• _Work instructions_
Each line in the records below, from the one that contains "Click the Xem ảnh photo thumbnail" to the one that contains "The image size is (700, 530).", should be reproduced exactly, the first and last included.

───── Available data

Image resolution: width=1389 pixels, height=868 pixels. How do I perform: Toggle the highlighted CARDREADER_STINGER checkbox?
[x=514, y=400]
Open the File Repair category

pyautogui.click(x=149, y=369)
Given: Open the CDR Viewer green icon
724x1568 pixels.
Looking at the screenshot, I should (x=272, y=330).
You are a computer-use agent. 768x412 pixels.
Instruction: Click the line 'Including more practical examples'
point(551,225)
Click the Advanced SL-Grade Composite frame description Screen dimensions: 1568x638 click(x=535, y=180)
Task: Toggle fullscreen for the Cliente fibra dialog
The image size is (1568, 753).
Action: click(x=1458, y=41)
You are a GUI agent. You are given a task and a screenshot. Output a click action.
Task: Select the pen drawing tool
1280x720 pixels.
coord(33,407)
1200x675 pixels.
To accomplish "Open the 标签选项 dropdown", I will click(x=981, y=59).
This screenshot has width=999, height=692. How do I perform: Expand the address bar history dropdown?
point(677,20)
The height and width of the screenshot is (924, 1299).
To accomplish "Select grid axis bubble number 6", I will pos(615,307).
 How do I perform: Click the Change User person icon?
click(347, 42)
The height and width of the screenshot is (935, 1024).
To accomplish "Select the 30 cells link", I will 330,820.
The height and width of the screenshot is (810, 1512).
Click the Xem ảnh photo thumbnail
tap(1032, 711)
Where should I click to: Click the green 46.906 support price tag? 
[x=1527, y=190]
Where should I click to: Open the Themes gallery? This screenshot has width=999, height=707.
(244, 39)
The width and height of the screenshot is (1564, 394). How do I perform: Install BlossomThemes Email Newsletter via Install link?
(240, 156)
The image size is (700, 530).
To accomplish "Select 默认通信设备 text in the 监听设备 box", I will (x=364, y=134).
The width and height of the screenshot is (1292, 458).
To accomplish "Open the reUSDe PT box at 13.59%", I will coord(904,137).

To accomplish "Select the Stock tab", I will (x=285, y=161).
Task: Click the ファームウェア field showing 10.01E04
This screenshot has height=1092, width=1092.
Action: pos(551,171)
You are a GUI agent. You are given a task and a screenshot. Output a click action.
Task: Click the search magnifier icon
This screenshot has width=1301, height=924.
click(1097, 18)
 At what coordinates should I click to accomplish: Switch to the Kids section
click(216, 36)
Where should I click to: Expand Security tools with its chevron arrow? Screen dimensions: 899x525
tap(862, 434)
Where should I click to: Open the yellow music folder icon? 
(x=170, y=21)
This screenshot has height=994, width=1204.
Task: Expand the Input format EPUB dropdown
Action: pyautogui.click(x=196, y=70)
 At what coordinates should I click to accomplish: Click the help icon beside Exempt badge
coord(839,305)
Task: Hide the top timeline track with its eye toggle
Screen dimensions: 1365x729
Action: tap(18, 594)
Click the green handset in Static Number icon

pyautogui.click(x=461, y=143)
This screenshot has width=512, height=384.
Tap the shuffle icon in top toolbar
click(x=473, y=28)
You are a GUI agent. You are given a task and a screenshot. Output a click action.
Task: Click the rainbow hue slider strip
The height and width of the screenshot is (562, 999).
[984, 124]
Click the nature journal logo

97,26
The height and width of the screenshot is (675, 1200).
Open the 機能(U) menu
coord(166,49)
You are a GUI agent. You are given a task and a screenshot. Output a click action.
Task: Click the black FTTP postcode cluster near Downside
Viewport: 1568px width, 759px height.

──────────

• _Written response_
Click the Xem ảnh photo thumbnail
tap(1032, 711)
Where should I click to: Click the green 46.906 support price tag? 
[x=1527, y=190]
Where should I click to: Open the Themes gallery? This screenshot has width=999, height=707.
(244, 39)
The width and height of the screenshot is (1564, 394). How do I perform: Install BlossomThemes Email Newsletter via Install link?
(240, 156)
The image size is (700, 530).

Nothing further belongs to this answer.